Son journal local voulait supprimer les critiques littéraires pour réduire les frais: l'écrivain Stephen King a réussi, en quelques tweets, à sauver la rubrique menacée, heureux dénouement dans la lutte pour la survie que livrent de nombreux médias américains, frappés par la crise.

L'histoire a commencé vendredi, lorsque Stephen King, maître de l'horreur et du fantastique, a annoncé que The Portland Press Herald, un des principaux quotidiens de l'Etat du Maine, où il réside, allait supprimer sa rubrique dominicale consacrée aux livres écrit par des auteurs de ce petit Etat frontalier du Canada.

"Dîtes au journal de NE PAS FAIRE CA", a tweeté le romancier à succès de 71 ans, devenu célèbre avec des romans comme "Carrie" ou de "The Shining". Beaucoup d'auteurs locaux "dépendent de ces critiques pour subsister", a-t-il ajouté.

Plus de 8.000 de ses fans ont relayé son message. La direction du journal, qui emploie quelque 70 journalistes, a réagi en le mettant au défi de l'aider à trouver de nouveaux abonnés pour compenser "les milliers de dollars" que coûtait la rubrique - rédigée essentiellement par des pigistes.

"Si vous pouvez convaincre 100 de vos 'followers' de prendre un abonnement à l'édition numérique, nous réinstaurerons immédiatement les critiques de livres", a tweeté le journal, qui compte moins de 10.000 abonnés numériques.

Lundi, l'objectif des 100 abonnements - 15 dollars pour 12 semaines - était largement atteint: "Merci à tous ceux qui se sont abonnés au Press-Herald", a écrit Stephen King. "Vous avez sauvé la mise.

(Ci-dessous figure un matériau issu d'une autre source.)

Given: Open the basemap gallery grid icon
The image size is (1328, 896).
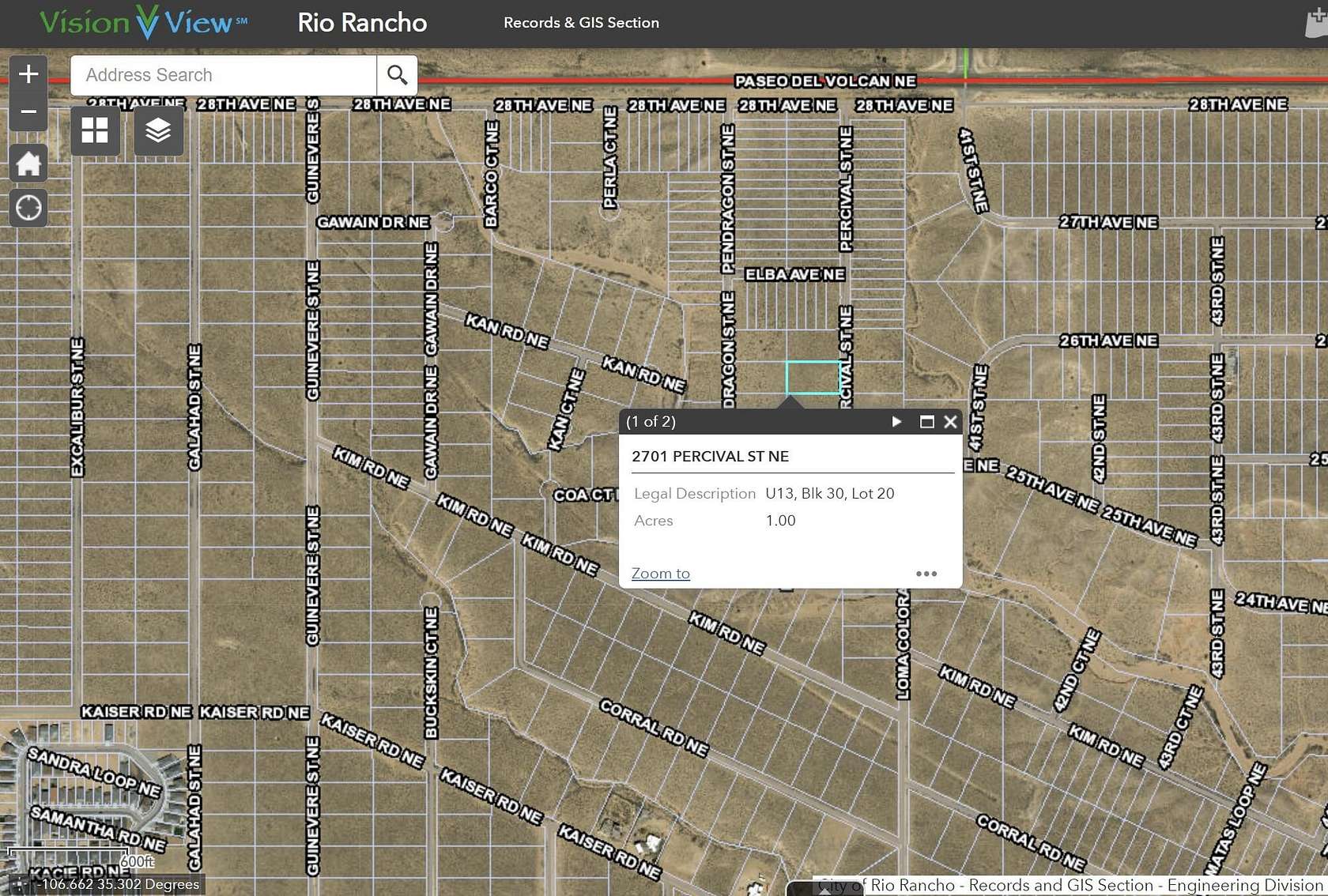Looking at the screenshot, I should coord(94,130).
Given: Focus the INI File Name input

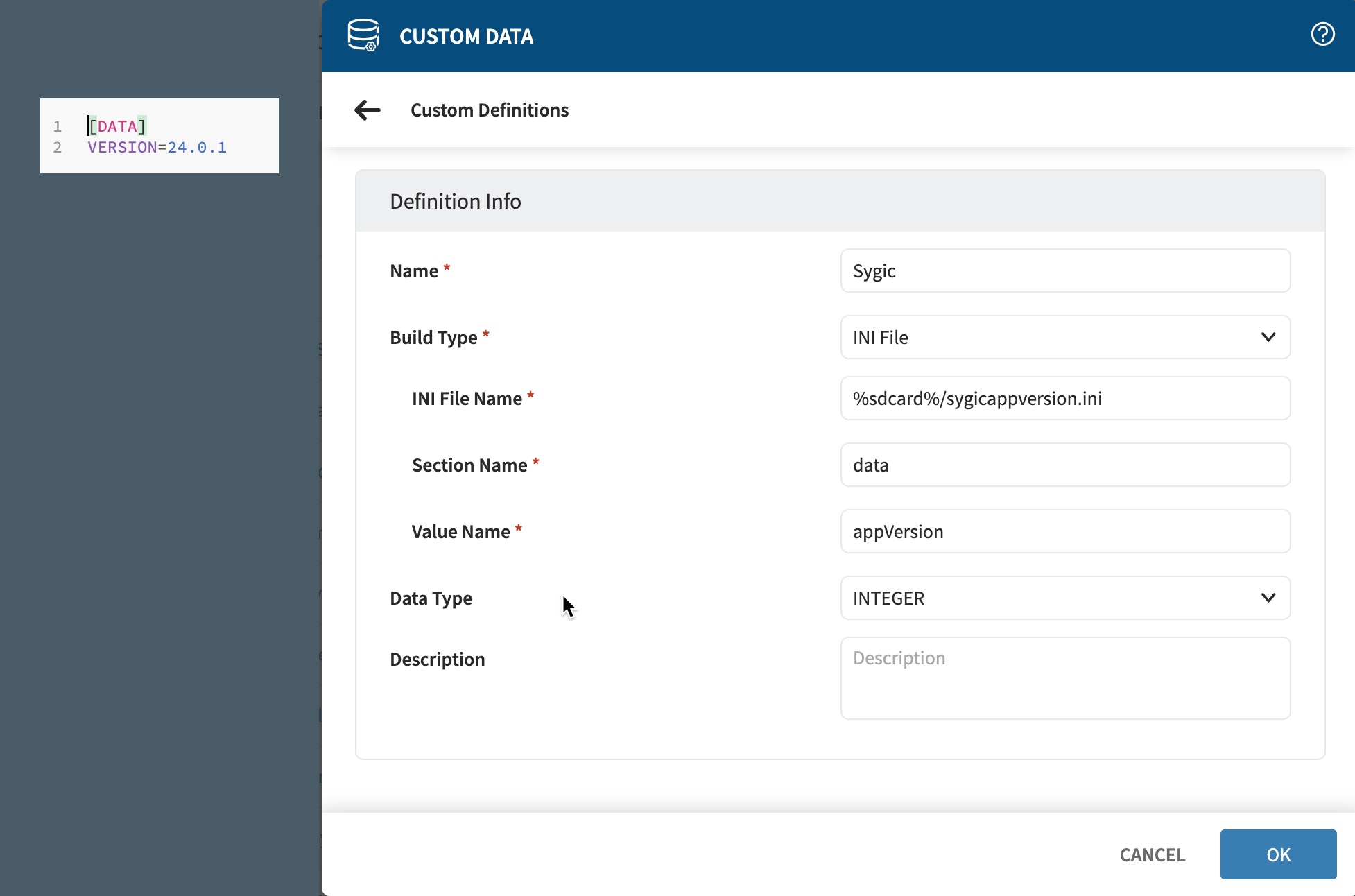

Il y a des pays où les arts sont considérés comme vitaux, mais malheureusement, pas celui-ci".

Le rédacteur en chef du journal, Cliff Schechtman, a précisé que le quotidien avait recueilli "près de 250 nouveaux abonnés" grâce à cette opération.

"Quand quelqu'un comme Stephen King s'implique, avec plus de 5 millions de followers sur Twitter, on savait que ça aurait un impact. On s'est demandé comment il pourrait utiliser son influence pour soutenir le journalisme local", a-t-il indiqué à l'AFP par téléphone.

"Les pressions financières ne diminuent pas pour autant, le secteur subit des changements considérables, mais dans ce cas précis, c'est une fin heureuse", a-t-il souligné.